Considering that fluoride has been added to many municipal water supplies for over half a century now, what prompted this anti-fluoride resurgence? Apparently a recent meta-analysis (which, despite sounding like the ultimate source of all scientific knowledge, can have numerous drawbacks) found that “children who live in areas with highly fluorinated water have “significantly lower” IQ scores than those who live in low fluoride areas”. If you want to read the 32-page-long report, it’s available here. The researchers used epidemiological studies. The upside of this is that they actually involved humans, rather than lab animals. The downside of this is that epidemiological studies can never prove causation. There could be many other reasons, completely unrelated to fluoride, why lower IQ scores were observed in these locations.

I would like to draw attention to one of the introductory statements in the report:

Opportunities for epidemiological studies depend on the existence of comparable population groups exposed to different levels of fluoride from drinking water. Such circumstances are difficult to find in many industrialized countries, because fluoride concentrations in community water are usually no higher than 1 mg/L, even when fluoride is added to water supplies as a public health measure to reduce tooth decay.

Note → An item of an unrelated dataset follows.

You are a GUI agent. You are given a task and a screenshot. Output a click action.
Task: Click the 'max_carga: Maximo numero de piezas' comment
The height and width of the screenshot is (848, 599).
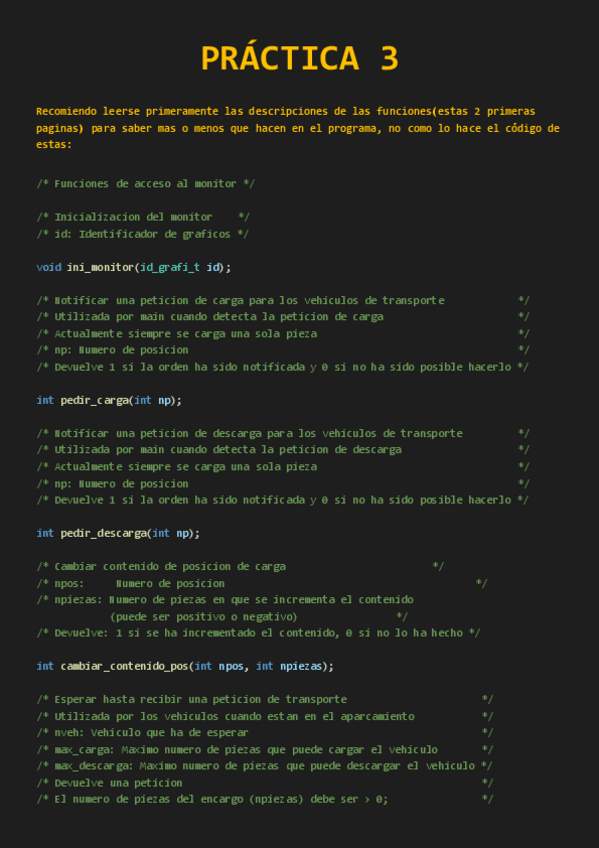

Maybe I’m missing something here but isn’t this statement essentially saying that most communities don’t put high enough levels of fluoride in their water to cause any detrimental neurological effects? Basically, the authors were looking for extreme circumstances, levels of fluoridation of public water that we don’t see in North America. That fact alone, even if fluoride may reduce IQ (and I’m not saying that it does) indicates to me that the entire study is essentially meaningless.

One last point: the report serving as the catalyst for Mercola’s article only looked at the relationship between fluoride and IQ in children. There was no mention of the myriad other ailments that Mercola mentioned in his article. Fluoridation of drinking water is a contentious issue; I don’t purport to have a definitive answer regarding its benefits versus its risks and I am all for continuous unbiased research on the topic. However, I believe that the risks of this sort of alarmist article definitely outweigh the benefits.